The Data Protection Commissioner (the DPC) has published his Annual Report for 2012. On launching his report the DPC highlighted, in particular, his concerns over the issue of sharing personal data in the public sector.
Whilst the DPC accepted the benefits of such data sharing in terms of efficient delivery of public services, he stated that such data sharing must be done in a manner that respects the rights of individuals to have their personal data treated with care and not accessed or used without good reason. The Report includes a special report on an investigation of data sharing through the INFOSYS system provided by the Department of Social Protection, which revealed significant failures to comply with the Data Protection Acts 1988 and 2003 (the Acts).
The DPC’s Office received 1,349 complaints for investigation during 2012, 606 of these complaints concerned unsolicited direct marketing, and 442 complaints concerned access rights. The vast majority of complaints were resolved amicably without the need for a formal decision or enforcement. The Commissioner made a total of 36 formal decisions, and 195 prosecutions were taken against 11 entities.
Data Security Notifications
The DPC’s Office dealt with 1,666 personal data security breach notifications. The E-privacy Regulations, S.I. 366 of 2011, introduced a mandatory requirement for telecommunications companies and Internet Service Providers (ISPs) to notify the DPC, without undue delay, of a data security breach and to also notify any individuals adversely affected by such a breach. In September 2012, two telecommunications companies were prosecuted for failing to meet their legal obligations in this regard. The Report notes that in the first year of S.I. 336 of 2011 being in effect, a total of 60 data security breach notifications were received from telecommunications companies and ISPs.
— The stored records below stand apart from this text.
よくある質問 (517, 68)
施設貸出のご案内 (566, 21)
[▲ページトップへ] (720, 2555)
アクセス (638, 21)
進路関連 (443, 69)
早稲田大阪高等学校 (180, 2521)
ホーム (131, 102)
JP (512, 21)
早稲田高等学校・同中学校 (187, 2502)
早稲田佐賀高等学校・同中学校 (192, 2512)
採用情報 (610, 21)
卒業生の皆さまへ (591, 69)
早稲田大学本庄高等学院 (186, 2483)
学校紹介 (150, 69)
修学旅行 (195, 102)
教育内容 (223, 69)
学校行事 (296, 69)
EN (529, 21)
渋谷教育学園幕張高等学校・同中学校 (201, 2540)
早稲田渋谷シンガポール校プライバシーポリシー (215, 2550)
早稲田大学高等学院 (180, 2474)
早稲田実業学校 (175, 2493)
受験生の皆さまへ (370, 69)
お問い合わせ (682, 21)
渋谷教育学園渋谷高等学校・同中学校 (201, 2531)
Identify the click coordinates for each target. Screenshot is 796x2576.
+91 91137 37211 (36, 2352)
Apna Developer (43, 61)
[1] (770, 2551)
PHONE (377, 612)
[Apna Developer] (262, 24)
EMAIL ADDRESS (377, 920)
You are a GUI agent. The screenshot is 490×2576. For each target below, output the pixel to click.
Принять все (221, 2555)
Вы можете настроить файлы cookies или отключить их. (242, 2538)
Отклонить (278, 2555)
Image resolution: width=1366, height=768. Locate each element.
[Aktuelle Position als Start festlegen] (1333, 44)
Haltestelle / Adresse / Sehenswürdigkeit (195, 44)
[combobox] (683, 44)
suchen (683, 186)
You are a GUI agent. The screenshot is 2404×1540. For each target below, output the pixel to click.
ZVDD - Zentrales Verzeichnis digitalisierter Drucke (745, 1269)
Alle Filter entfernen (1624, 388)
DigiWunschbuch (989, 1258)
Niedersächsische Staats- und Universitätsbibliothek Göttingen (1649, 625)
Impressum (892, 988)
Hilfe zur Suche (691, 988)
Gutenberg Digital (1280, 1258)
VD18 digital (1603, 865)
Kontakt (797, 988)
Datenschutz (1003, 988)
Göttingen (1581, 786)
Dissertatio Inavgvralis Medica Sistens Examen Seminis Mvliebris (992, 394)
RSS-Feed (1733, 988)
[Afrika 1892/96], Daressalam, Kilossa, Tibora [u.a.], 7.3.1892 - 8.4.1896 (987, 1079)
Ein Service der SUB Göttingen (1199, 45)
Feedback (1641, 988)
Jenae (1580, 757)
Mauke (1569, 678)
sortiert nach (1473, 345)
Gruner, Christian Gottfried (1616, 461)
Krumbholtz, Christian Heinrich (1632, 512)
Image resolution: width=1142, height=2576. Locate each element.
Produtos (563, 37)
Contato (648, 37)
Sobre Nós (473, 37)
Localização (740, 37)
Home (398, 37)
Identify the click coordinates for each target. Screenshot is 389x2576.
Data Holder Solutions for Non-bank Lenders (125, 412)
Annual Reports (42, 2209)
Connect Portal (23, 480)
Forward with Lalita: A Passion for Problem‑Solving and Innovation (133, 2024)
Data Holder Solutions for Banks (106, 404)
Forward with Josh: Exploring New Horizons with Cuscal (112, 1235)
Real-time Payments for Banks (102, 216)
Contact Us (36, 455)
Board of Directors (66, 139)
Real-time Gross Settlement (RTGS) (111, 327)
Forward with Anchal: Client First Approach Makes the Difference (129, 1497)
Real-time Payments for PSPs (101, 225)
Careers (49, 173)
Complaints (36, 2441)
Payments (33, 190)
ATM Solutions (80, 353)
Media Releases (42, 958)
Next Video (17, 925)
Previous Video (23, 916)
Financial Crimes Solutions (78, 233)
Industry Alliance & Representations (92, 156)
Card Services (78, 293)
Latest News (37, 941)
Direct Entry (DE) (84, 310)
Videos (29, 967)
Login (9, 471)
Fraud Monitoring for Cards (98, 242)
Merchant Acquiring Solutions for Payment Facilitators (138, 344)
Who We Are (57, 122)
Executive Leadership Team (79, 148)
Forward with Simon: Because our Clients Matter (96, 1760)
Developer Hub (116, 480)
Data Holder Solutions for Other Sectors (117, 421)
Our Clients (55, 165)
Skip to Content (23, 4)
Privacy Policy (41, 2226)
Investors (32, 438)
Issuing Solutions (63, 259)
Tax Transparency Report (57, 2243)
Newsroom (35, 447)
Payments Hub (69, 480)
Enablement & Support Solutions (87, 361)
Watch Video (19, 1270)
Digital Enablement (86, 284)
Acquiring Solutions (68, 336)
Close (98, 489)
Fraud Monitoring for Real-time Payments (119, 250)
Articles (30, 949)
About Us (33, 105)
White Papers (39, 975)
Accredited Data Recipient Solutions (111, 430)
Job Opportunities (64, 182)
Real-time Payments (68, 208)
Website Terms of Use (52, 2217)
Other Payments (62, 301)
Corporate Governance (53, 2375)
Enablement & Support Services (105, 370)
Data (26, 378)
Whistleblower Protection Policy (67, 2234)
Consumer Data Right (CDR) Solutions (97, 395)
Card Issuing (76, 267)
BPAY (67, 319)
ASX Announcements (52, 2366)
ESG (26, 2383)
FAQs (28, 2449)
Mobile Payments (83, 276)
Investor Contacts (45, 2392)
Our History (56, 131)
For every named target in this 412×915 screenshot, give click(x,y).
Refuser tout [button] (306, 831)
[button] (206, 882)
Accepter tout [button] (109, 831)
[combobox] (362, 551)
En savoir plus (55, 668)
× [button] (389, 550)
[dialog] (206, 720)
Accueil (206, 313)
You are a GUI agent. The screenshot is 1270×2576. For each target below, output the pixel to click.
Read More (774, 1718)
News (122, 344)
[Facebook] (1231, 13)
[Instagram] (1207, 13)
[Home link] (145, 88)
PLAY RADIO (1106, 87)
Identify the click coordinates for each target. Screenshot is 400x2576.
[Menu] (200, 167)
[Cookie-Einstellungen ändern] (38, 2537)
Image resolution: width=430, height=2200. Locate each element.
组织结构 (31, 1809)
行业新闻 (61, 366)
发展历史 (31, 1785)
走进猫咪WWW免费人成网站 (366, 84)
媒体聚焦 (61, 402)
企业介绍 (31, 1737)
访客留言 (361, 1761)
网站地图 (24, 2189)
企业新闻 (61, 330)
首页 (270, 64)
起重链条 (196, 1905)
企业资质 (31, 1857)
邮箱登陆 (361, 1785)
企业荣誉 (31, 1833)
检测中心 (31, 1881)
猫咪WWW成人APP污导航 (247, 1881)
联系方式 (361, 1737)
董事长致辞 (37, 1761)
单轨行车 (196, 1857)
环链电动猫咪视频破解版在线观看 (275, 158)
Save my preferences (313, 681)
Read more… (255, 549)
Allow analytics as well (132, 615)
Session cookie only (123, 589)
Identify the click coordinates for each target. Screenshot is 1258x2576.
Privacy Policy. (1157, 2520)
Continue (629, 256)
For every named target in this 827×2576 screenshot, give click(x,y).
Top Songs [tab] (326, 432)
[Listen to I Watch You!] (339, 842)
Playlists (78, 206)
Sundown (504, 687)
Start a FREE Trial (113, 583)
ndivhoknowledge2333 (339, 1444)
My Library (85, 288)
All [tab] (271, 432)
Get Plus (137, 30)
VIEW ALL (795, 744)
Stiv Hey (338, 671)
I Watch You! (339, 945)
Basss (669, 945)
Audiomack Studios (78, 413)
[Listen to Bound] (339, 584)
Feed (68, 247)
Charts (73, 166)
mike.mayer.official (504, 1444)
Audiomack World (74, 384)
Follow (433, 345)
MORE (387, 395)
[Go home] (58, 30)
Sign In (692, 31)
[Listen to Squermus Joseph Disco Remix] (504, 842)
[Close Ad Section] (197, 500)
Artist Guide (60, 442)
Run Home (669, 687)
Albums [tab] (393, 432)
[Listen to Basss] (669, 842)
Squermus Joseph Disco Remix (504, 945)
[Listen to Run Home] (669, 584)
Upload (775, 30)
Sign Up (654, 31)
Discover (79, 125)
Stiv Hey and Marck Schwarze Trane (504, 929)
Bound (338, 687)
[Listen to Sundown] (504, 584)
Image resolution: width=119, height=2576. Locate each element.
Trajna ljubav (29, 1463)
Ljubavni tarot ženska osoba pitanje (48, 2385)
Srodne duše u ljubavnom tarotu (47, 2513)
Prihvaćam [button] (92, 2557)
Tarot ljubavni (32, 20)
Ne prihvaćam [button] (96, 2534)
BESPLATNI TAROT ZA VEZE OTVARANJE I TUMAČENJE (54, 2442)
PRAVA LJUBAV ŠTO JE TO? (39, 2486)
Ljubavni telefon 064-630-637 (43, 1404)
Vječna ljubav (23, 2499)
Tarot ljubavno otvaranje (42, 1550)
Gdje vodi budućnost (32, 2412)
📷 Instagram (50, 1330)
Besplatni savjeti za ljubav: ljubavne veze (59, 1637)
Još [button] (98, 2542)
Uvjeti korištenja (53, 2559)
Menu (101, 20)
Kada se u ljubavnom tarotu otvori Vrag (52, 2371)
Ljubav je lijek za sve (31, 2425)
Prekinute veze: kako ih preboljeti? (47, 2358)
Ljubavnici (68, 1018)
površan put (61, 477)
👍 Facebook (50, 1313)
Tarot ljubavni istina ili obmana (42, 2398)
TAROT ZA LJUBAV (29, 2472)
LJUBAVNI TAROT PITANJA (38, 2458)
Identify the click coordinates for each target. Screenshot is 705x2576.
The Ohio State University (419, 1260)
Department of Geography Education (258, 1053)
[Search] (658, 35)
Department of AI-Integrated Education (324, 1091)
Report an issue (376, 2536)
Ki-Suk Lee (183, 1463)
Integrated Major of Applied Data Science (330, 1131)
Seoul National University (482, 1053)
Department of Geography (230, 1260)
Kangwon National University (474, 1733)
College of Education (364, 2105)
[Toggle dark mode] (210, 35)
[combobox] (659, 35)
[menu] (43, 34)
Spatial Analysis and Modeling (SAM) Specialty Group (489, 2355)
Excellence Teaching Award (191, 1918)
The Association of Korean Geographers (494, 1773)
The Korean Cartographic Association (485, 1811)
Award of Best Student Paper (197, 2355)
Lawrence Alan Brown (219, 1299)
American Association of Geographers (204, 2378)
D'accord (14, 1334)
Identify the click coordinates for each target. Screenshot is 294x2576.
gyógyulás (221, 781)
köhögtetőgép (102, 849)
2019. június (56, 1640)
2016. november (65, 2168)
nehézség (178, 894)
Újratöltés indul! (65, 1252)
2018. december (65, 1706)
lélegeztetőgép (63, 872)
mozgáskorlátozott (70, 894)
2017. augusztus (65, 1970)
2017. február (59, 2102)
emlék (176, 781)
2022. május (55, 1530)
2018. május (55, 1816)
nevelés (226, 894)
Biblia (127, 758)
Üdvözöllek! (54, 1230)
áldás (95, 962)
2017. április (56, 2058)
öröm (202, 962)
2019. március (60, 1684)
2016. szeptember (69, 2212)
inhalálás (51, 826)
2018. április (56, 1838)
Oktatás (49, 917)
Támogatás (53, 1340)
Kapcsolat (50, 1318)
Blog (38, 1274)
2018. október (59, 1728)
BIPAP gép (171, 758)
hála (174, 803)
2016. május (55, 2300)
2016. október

The Report notes that the DPC’s Office has taken a more proactive stance in relation to potential data security breaches and has initiated investigations into matters that have been identified through mention in areas such as social media sites.
Over two thirds of all breach notifications received by the Office involved letters being issued by post, either to an incorrect address or containing a third party’s personal data. The majority of such notifications were received from the Financial Sector, such breaches having occurred due to bank accounts being set up incorrectly and change of addresses not being processed correctly.
The DPC can carry out scheduled audits and on-the-spot inspections to ensure compliance with the Acts and to identify possible breaches. During 2012, 40 audits and inspections were carried out. The Report contains a summary of the findings and recommendations of a series of inspections carried out by the DPC of financial institutions, in regard to their reporting processes to the Irish Credit Bureau.
The Report includes case studies of eighteen specific investigations undertaken by the DPC, which provide useful guidance on a range of data protection issues, including:
· Unacceptable delay in processing access request;
· Right of access to personal data despite existence of legal proceedings;
· Customer data transfer in the context of the sale or transfer of a business;
· Whether an employer can the nature of an illness to be specified in a medical certificate; and
· Client list taken by ex-employee to new employer.